QUESTIONS:
A: Please retype the text of the walking-mood article between "Enter the maze" and "called a SHAKE.", inclusive.
B: In the walking-mood article, where on the belt are the SHAKEs fastened?

DOCUMENT PASSAGE:
-=-=-
Enter the maze

Shake off that foul mood

Slumped Walk

What does the way you your walk say about your mood? Maybe, quite a lot if you are wearing a neat little gadget called a SHAKE.

A whole bunch of researchers are looking at ways that computers can automatically determine things about people from the way they walk. Are they male or female? How could they improve in sports like athletics? Who are they? These are all things that might automatically be determined from a person's walk.

Mostly it's done using CCTV footage or by having people walk on special pressure pads. Parisa Eslambolchilar and her Masters student Richard Byrne from Swansea University, working with Andrew Crossan of Glasgow, wondered if you could come up with a simple and cheap device for a person to wear instead. They also wondered if you could use it to tell a person's mood from the way they walk.

Richard set to work on the challenge. He created a gadget that records the movement of a person's hips and shoulders. It's just a belt round the waist with a strap over the person's shoulder - a bit like one of the reflector belts that help make cyclists visible in the dark. The belt has SHAKEs fastened to it - one on the hip and one on the shoulder. What are SHAKEs? They are very simple, if nifty, little gadgets that contain accelerometers. It's the same sort of gadget that allows an iPhone to sense when it's being shaken. An accelerometer just detects movement in different directions. They may be a simple idea but inventive computer scientists and electronic engineers are coming up with a whole bunch of novel uses for them.
-=-=-
INFORMATION PROVIDED:

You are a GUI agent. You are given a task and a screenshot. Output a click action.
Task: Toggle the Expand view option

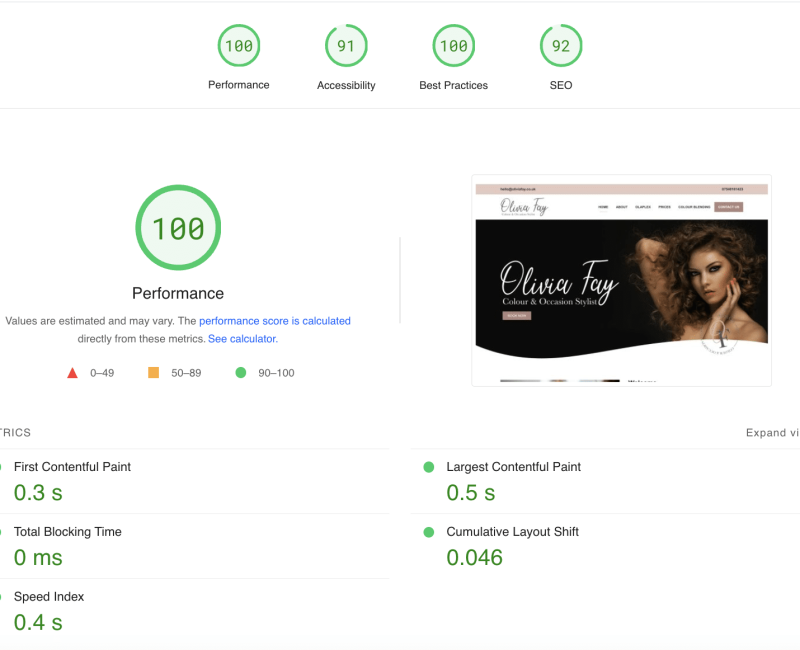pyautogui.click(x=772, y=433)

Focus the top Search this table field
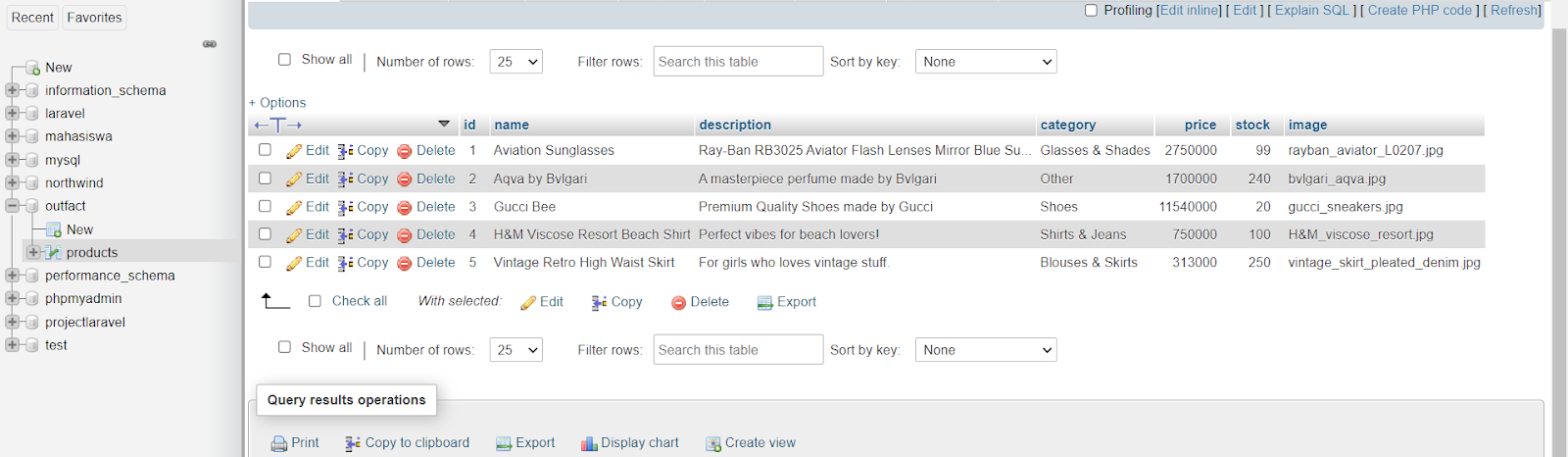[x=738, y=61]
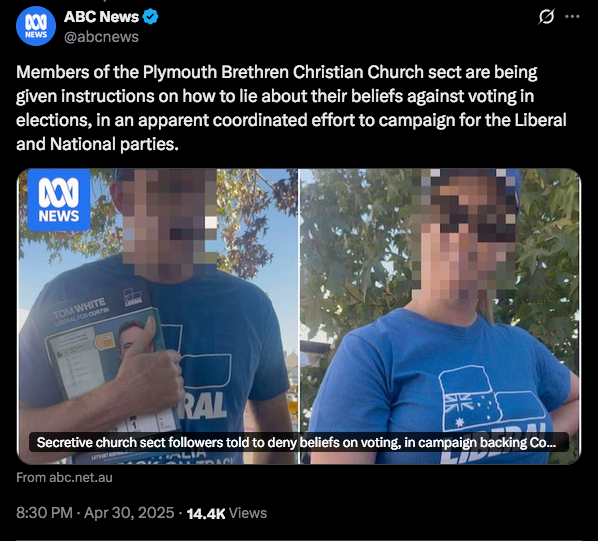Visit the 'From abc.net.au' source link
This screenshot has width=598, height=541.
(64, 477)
-=-=-
EXERCISE ANSWERS:
A:
Enter the maze

Shake off that foul mood

Slumped Walk

What does the way you your walk say about your mood? Maybe, quite a lot if you are wearing a neat little gadget called a SHAKE.

B: One is on the hip and one is on the shoulder.